Page text:
::::::

IWonderWhereThatDishDidGo · 03/06/2023 17:50

Totally agree with @Sunnyfeelgood there. @ShimmeringShirts give over. You've told the op repeatedly she's abusive. I hope that's made you feel better now you can leave her alone I think.

You do not sound like an abuser to me op. Consistently lashing out, giving silent treatment etc over a sustained period could be part of a pattern of abuse. But that does not sound like you.

Anyway, I would try talking to your DH calmly and suggest marriage counselling. It does sound like a communication problem. But it may just be something you might think about ending in the future

TUCKINGFYP0 · 03/06/2023 17:50

I cant see if anyone has mentioned this yet @Icecreamsundaee . But if you live outside the Uk you need URGENT legal advice about your rights if you and your husband were to split up. Especially around the residence of your children, restrictions around your right to return to the UK with the children and any visa rules on your right to work where you live now.

::::::

Supplied data:
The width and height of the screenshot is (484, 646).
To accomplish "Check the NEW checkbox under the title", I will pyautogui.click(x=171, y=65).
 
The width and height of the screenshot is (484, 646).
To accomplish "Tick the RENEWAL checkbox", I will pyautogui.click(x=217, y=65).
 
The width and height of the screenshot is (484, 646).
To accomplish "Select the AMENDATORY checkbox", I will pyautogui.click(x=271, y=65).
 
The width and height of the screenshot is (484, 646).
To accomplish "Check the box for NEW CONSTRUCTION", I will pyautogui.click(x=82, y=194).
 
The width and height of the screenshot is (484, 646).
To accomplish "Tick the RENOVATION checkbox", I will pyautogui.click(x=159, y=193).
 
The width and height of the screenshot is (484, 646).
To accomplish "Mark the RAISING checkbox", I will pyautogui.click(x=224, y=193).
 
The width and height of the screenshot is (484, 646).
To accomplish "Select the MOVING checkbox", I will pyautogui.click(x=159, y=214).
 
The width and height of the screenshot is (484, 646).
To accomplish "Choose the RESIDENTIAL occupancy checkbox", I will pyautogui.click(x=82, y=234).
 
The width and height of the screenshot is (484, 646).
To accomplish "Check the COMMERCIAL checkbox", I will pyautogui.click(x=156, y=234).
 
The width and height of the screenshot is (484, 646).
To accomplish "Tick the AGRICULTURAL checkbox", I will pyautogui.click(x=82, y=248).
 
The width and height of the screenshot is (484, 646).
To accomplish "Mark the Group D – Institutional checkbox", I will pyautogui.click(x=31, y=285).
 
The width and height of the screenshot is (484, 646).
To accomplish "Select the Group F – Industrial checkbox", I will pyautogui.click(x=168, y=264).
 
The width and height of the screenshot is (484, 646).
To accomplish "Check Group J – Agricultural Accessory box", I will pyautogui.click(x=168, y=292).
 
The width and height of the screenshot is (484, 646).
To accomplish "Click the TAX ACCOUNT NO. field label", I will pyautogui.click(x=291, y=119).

::::::

What you need to do: Please continue the forum thread above, in which posters give advice about a marriage, starting after its last post.

Answer space:
Icecreamsundaee · 03/06/2023 17:58

@Allthegoodnamesarechosen i dont think that message is "horrid of you" however i do think your jumping to conclusions.

My mother staying for 3 months hasnt had any relevance in our marital issues. Dh has a very good relationship with my mum and he was very grateful she was able to come as she had helped so much. As i mentioned our son cannot speak fluently just yet and we dont trust him woth jist aanyome and finding a good school for him took months. As did sorting out my sons visas etc in order for them to start school. And our house isnt like the homes in the uk, its more than big enough to where everyone gets their own privacy. One of the things i love aboit dh is his closness and love with my family. Im also very close to his as weve been together for so long i see them as my own.

Im also not the youngest in my family, im actually the oldest. I come from a family where we are always there for each other when we need to be and for that im lucky.

" If you want someone to love you, you have to try to be loveable, and you have to give them some love ( even when you think they don’t deserve it, and you are grumpy inside)."

This is easier said than done, but for your information i have tried.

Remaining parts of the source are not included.